━━━ Task input ━━━
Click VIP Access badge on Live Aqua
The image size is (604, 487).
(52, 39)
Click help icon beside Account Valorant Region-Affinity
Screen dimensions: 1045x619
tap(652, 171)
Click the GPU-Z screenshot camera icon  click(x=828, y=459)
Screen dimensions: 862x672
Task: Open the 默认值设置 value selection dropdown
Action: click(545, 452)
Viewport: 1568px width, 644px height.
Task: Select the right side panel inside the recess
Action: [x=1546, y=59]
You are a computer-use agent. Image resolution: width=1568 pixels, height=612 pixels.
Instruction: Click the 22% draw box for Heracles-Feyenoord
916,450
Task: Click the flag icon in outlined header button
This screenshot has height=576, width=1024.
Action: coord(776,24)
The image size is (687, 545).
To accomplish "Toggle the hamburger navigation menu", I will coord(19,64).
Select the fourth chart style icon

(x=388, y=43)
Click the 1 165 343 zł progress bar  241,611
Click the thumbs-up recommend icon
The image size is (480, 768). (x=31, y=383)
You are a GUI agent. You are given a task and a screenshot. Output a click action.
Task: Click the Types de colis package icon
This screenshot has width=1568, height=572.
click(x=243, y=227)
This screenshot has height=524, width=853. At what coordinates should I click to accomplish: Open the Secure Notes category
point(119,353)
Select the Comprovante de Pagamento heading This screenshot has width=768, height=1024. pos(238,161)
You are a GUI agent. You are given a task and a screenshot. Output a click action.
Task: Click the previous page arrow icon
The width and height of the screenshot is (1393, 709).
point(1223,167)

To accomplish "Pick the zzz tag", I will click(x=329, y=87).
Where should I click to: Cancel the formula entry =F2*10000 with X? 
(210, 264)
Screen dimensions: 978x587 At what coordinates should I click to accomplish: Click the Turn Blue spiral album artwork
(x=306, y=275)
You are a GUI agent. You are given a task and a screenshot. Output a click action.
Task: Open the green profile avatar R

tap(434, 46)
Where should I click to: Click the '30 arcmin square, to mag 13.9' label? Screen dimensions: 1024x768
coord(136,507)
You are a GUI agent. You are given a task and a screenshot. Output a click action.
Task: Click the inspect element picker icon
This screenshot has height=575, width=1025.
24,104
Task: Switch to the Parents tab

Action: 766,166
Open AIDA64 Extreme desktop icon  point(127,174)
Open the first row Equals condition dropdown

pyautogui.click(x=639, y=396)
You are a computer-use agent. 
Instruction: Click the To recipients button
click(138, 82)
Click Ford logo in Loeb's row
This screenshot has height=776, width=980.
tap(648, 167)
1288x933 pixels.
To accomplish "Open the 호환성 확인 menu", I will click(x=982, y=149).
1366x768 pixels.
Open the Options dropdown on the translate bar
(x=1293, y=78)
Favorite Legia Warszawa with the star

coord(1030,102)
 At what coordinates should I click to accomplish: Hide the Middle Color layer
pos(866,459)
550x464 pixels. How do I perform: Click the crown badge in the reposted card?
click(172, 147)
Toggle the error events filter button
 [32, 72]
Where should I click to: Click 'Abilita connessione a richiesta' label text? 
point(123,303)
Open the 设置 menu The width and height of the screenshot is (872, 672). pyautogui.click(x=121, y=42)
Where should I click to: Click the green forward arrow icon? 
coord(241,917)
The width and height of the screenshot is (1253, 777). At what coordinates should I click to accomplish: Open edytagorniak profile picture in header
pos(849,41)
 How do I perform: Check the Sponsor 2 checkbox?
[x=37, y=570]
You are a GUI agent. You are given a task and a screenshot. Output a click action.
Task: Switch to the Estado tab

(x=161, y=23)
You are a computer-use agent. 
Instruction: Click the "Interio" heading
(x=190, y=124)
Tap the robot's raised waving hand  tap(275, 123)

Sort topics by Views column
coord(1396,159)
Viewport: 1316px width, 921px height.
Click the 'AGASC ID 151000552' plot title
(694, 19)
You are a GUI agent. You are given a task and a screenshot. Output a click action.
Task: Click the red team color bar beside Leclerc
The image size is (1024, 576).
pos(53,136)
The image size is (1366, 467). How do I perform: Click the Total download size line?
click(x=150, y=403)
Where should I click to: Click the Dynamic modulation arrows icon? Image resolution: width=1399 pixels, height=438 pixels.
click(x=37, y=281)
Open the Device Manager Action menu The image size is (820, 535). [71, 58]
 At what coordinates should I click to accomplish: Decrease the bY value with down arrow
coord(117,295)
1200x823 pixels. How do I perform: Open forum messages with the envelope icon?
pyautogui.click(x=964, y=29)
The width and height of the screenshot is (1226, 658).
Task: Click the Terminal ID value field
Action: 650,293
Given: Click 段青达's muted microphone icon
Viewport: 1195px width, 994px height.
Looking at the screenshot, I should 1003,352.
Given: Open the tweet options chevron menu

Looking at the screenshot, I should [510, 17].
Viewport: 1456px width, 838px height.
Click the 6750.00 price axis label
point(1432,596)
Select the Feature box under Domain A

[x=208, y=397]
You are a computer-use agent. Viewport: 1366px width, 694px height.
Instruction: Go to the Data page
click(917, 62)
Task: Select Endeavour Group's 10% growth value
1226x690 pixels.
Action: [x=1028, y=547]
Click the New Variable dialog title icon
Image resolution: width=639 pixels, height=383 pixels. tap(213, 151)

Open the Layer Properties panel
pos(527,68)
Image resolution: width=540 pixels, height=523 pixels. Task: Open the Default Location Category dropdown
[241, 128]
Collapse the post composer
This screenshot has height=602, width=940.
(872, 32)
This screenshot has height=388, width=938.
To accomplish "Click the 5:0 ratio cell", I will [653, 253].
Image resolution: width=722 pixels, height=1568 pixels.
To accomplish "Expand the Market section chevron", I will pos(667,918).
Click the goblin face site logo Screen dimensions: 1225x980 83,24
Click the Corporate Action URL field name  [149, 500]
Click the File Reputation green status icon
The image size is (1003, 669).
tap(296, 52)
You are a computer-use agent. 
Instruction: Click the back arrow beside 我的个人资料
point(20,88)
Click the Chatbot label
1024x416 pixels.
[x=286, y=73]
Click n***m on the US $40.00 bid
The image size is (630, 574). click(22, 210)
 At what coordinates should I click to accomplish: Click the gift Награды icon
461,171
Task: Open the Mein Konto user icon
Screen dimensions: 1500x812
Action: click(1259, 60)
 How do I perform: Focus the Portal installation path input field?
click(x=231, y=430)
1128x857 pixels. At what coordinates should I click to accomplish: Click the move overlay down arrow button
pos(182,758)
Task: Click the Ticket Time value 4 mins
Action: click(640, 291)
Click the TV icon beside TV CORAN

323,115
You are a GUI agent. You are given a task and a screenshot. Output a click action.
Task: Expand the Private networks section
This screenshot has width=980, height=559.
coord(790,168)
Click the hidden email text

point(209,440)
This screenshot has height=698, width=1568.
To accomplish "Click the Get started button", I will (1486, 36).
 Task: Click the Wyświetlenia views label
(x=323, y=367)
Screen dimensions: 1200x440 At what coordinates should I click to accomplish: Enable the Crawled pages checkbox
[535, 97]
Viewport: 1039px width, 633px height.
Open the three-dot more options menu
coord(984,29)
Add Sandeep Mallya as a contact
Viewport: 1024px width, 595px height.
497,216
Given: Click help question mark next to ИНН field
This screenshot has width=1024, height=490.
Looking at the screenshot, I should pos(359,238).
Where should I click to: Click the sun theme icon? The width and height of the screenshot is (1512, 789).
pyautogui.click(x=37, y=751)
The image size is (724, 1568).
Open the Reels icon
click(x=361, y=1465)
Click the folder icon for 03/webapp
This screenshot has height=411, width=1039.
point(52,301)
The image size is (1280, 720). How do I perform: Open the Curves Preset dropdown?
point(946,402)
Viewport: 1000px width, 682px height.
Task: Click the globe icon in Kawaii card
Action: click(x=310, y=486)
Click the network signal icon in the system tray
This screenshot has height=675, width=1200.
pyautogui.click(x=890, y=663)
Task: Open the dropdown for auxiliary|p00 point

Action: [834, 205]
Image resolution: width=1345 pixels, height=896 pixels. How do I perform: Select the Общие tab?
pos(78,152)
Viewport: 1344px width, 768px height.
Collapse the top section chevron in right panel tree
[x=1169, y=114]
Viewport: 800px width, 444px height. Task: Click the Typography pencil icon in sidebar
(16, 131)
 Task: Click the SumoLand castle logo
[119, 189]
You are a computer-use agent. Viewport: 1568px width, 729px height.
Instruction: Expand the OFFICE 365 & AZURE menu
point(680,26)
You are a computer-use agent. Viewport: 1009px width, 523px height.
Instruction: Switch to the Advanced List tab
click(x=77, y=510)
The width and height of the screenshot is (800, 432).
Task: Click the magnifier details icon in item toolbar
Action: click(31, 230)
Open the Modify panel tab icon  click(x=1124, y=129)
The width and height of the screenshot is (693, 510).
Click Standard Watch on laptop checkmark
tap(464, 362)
━━━
Work to complete:
Within the listing above, the range opens at the line with "Click the goblin" and closes at the line with "Task: Expand the Private networks section". Reproduce exactly the lines of that range, including both ends.

Response area:
Click the goblin face site logo Screen dimensions: 1225x980 83,24
Click the Corporate Action URL field name  [149, 500]
Click the File Reputation green status icon
The image size is (1003, 669).
tap(296, 52)
You are a computer-use agent. 
Instruction: Click the back arrow beside 我的个人资料
point(20,88)
Click the Chatbot label
1024x416 pixels.
[x=286, y=73]
Click n***m on the US $40.00 bid
The image size is (630, 574). click(22, 210)
 At what coordinates should I click to accomplish: Click the gift Награды icon
461,171
Task: Open the Mein Konto user icon
Screen dimensions: 1500x812
Action: click(1259, 60)
 How do I perform: Focus the Portal installation path input field?
click(x=231, y=430)
1128x857 pixels. At what coordinates should I click to accomplish: Click the move overlay down arrow button
pos(182,758)
Task: Click the Ticket Time value 4 mins
Action: click(640, 291)
Click the TV icon beside TV CORAN

323,115
You are a GUI agent. You are given a task and a screenshot. Output a click action.
Task: Expand the Private networks section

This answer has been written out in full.